Declining User Trust Falls with Share Price

Speaking of which, this is also a huge betrayal of its users trust under the presumptions that Yahoo knew about this attack as early as August, but failed to report it until recently. The acquisition transaction is amidst the regulatory approval stage – a very strange time if Yahoo did for some reason release this information intentionally. You would think that if Yahoo were hiding something, they would announce it once the transaction has been approved and completed. Or the total opposite in the case that they would want to release it before the approval process even began to ensure transparency for all parties.

Clearly users are not happy and considering a class action lawsuit has been filed against Yahoo with a participant pool of around 500,000 people. It claims “gross negligence” regarding the fact that it took the company two years to discover that they had been breached. The lawsuit is based on the fact that on average it takes 191 days for a hack to be uncovered and another 58 days to take control of the situation. However, if you remember us speaking about the intentions of individual versus state-sponsored attacks, this could play a role in the timeline of events. Regardless, this will likely devalue the company in the eyes of Verizon.

Speculation: Acquisition Priority Over User Privacy?

The way this situation has played out leaves Yahoo looking a little shady. Whether the timing of this information being made public was coincidental or not remains a question. Either way, Mayer failed to disclose any possible breaches and investigations to Verizon which are now likely to have adverse effects on the future of the deal. We should also consider that Yahoo wouldn’t want to confirm or release information anything until it’s absolutely sure of a breach.
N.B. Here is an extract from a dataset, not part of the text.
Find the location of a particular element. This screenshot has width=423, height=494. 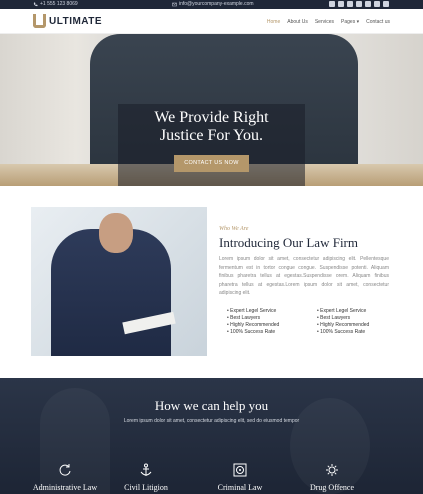

twitter-icon is located at coordinates (341, 4).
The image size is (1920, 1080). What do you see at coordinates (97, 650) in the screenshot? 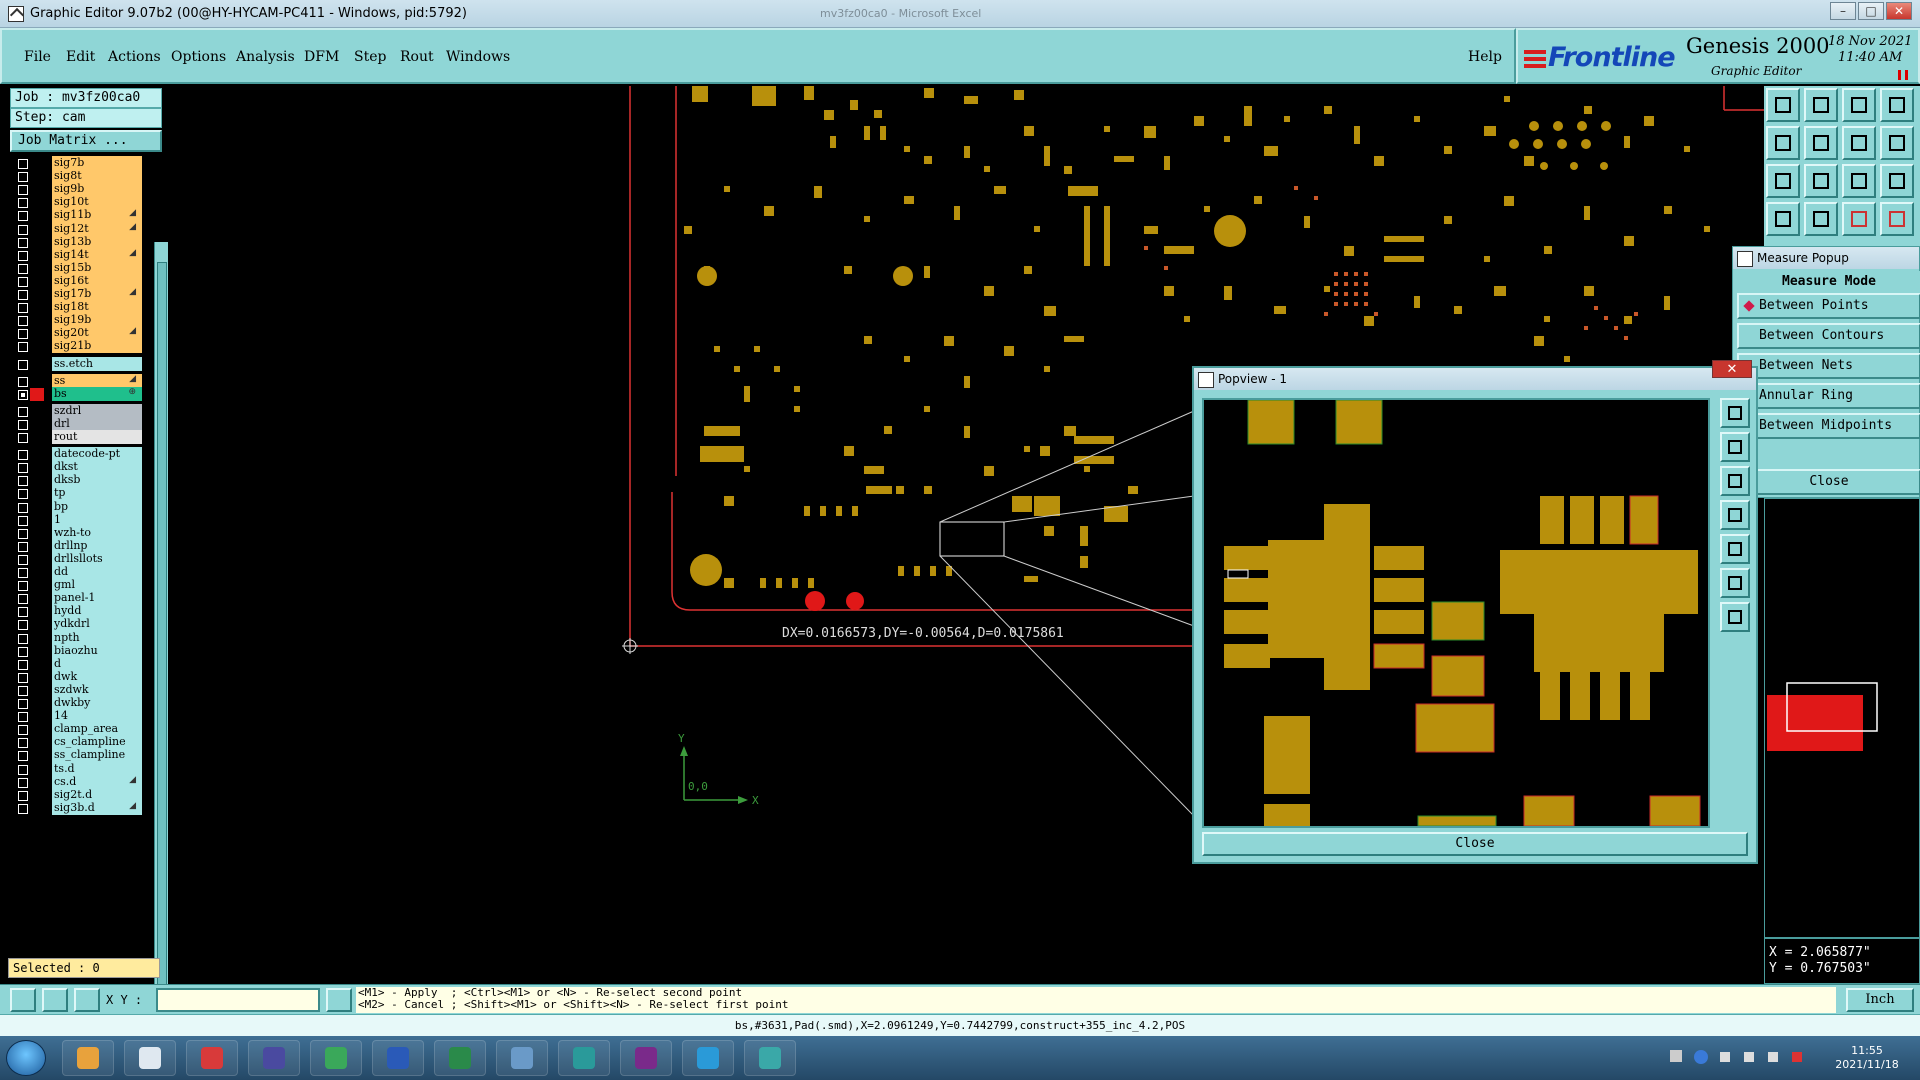
I see `layer-name: biaozhu` at bounding box center [97, 650].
All in all, there are too many questions that still need answers. We know this is going to have a huge impact on both companies involved in this transaction. You’ll have to wonder that if the transaction does go through, will there be a lack of trust between Verizon and Yahoo management? For now we can only speculate and watch as the situation unfolds. So what do you think, will the acquisition still go through or not?

OCTOBER 2, 2016 – Yahoo Data Breach UPDATE

A former Yahoo staffer, familiar with the site’s security architecture is calling into question where and how Yahoo got the 500 million user number from. Given this ex-employee’s company knowledge and ongoing relationships with those within Yahoo as well as those on the investigating team, he strongly believes that the number could be a lot closer to between 1 – 3 billion users. In an article in Business Insider, this former Yahoo exec. In his conversation to Business Insider, he says:

“I believe it to be bigger than what’s being reported,” the executive, who no longer works for the company but claims to be in frequent contact with employees still there, including those investigating the breach, told Business Insider. “How they came up with 500 is a mystery.”

For now, all we can do is continue to sit tight. As and when news breaks, we’ll continue to keep you updated.